What does this tell you?  I take it as, BOTH ways of treating work!  Why?  Most likely because the effect we are having is neurophysiological, not biomechanical.  So any movement of the joint will provide a stimulus, a response, and an effect on the joint and surrounding tissues.


What techniques do you use?

What techniques do you know?  Time to load up your tool kit.  The more techniques you know, the longer you practice, the more you will come to develop YOUR best approach to scenario XYZ.  In other words, this is where the “art” of manual therapy also comes into play.  To be less esoteric, your clinical reasoning guides you based on what you know and what you’ve seen before.

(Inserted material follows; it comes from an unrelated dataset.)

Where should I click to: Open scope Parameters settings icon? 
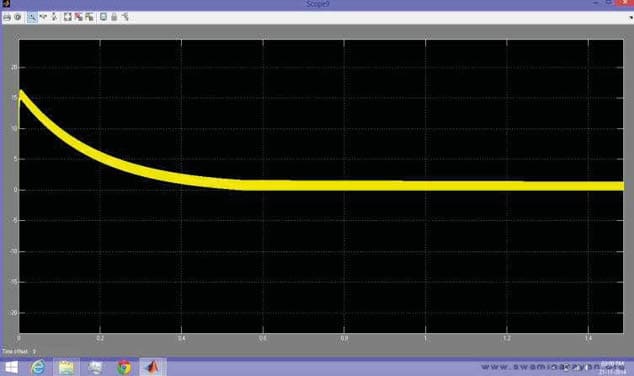point(18,17)
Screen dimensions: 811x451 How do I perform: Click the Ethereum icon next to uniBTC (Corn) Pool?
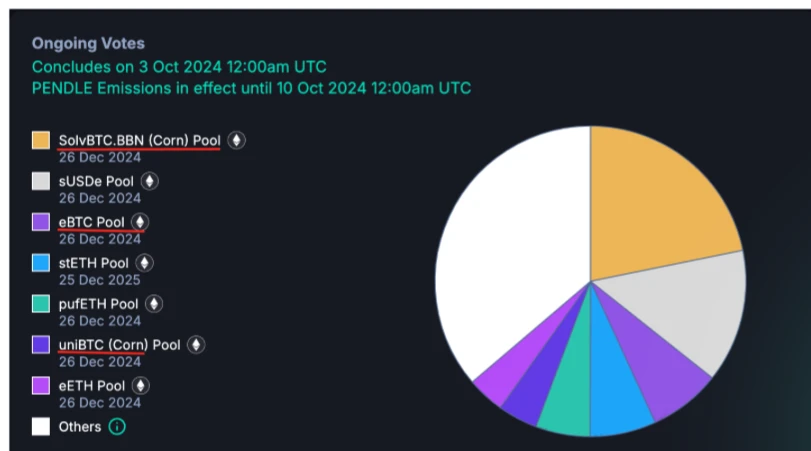click(x=196, y=345)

When I teach, I talk about passive versus active movements, physiological movements and accessory movements.  As an example, I can flex the dog’s spine.  That’s a physiological movement (i.e. a dog can also flex its spine volitionally).  I can also do traction.  That’s an accessory movement (i.e. this movement can be done, but not volitionally.  A dog cannot actively increase the distance between its own vertebra).  Both techniques have a place.  As a general rule, if the area is painful to touch, choose a physiologic movement first.  Otherwise, your accessory movements are ‘purported’ to the ones you should start with first.


One could also select a technique based on presumed pathology.

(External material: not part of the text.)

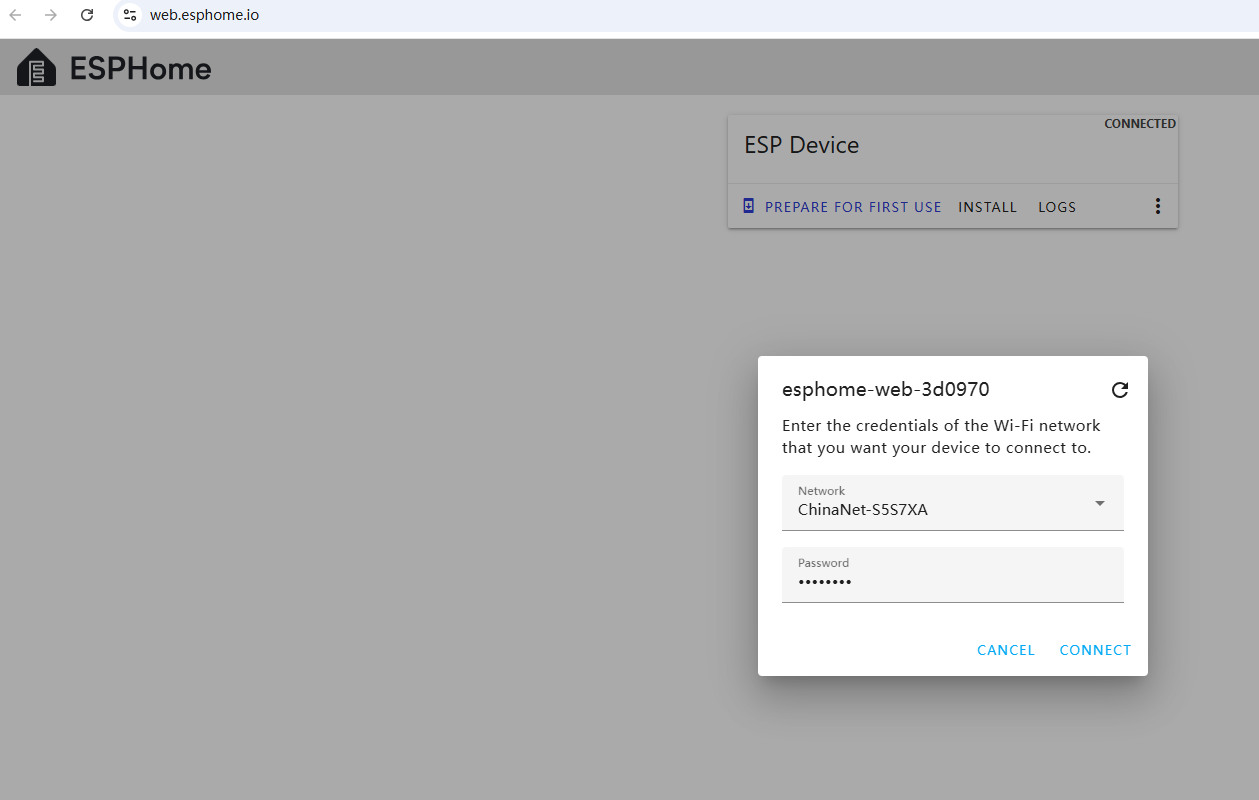This screenshot has width=1259, height=800.
Task: Focus the Password input field
Action: (x=950, y=580)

Nerve root signs? Try traction.

Disc signs?  Try rotation (or traction).

Facet joint signs?  Use localized accessory techniques.

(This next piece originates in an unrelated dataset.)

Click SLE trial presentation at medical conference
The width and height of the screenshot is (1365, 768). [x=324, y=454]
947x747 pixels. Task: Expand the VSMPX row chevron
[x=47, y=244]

Osteoarthritis?  Use large movements throughout range of motion.


How long do I mobilize for?

There is no real answer for this question.  There’s not even a point to documenting the answer to this question in your treatment notes.  When reading Maitland’s book, he confessed to making up the answer because he was tired of getting the question asked of him.  So his ‘made up answer’ was if the joint in question is irritable, then mobilize for 20-30 seconds, and repeat 1 or 2 times.  If the joint is non-irritable, then mobilize for a minute, an repeat 4 to 6 times.


How many techniques do you use per session?

Add them in.  Reassess the joint and area before and after each new technique.  Perform the most effective technique again (last). 


What else do you need to factor in?

  • Gross foraminal or spinal canal encroachment, soft tissue elements / instability, stage of healing, inflammatory disease, medications.  All of these may require you selecting a lower grade of mobilization and special techniques that do not irritate structures.
  • Fractures, dislocations, bone cancer in the region, bone infection, bleeding disorders, etc.  (i.e. this is not a complete list).  These are contraindications to mobilizations or manipulations
  • Your skill, your confidence, your knowledge of contraindications, your findings on exam, your ability to have conducted an examination.  If these are factors, then don’t do manual therapy.
  • Temperament of the dog, anxiety of the owner.  Take these into account to ensure your safety – physically or from a liability stand point.  Maybe you take more time.  Perhaps you explain more.  Should you consider a gentler form of therapy as a first intervention (i.e. craniosacral or myofascial release)?






I had one physiotherapy professor back in my 4th year mobilization class that I like to quote.  He said, “Just find it and fix it.”  

So, that’s all I have to say about that!